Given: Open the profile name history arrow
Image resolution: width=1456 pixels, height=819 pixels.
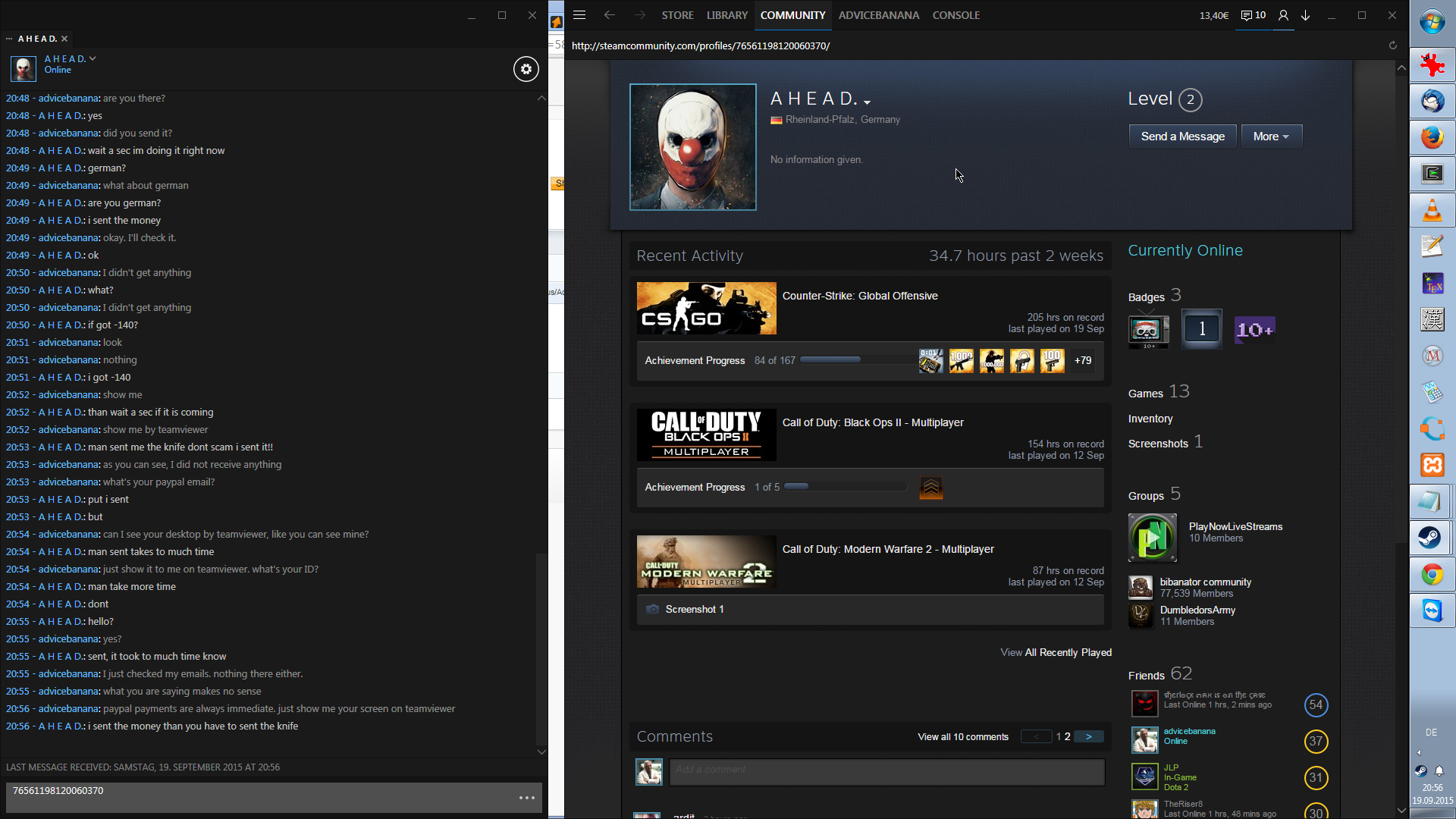Looking at the screenshot, I should [868, 102].
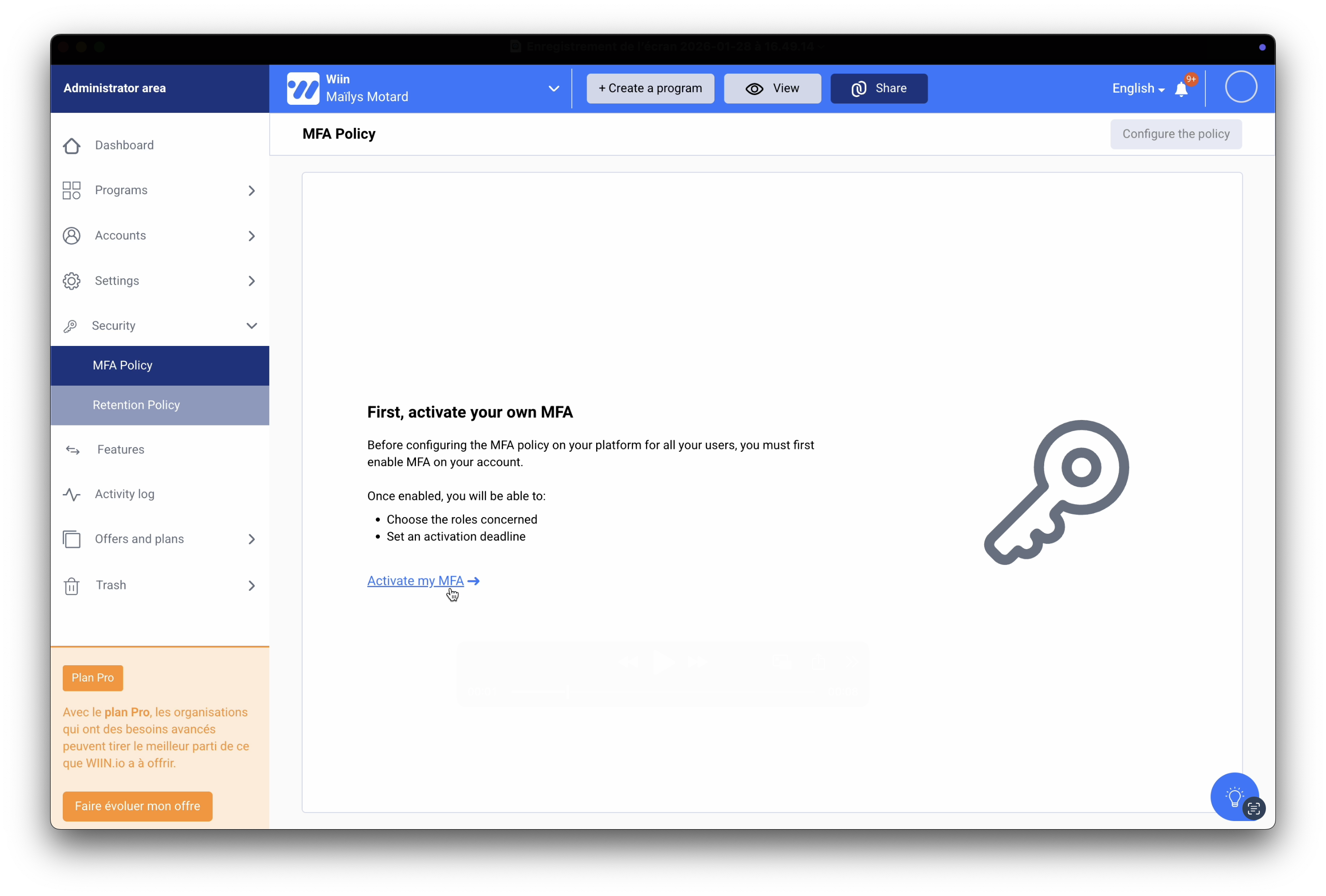Click the Activity log pulse icon
This screenshot has width=1326, height=896.
point(72,494)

---*---

What to produce:
In your copy of the listing above, every line must match exactly and no picture may appear.

Answer space:
Given: Open the profile name history arrow
Image resolution: width=1456 pixels, height=819 pixels.
Looking at the screenshot, I should [868, 102].
Click the Activity log pulse icon
This screenshot has width=1326, height=896.
point(72,494)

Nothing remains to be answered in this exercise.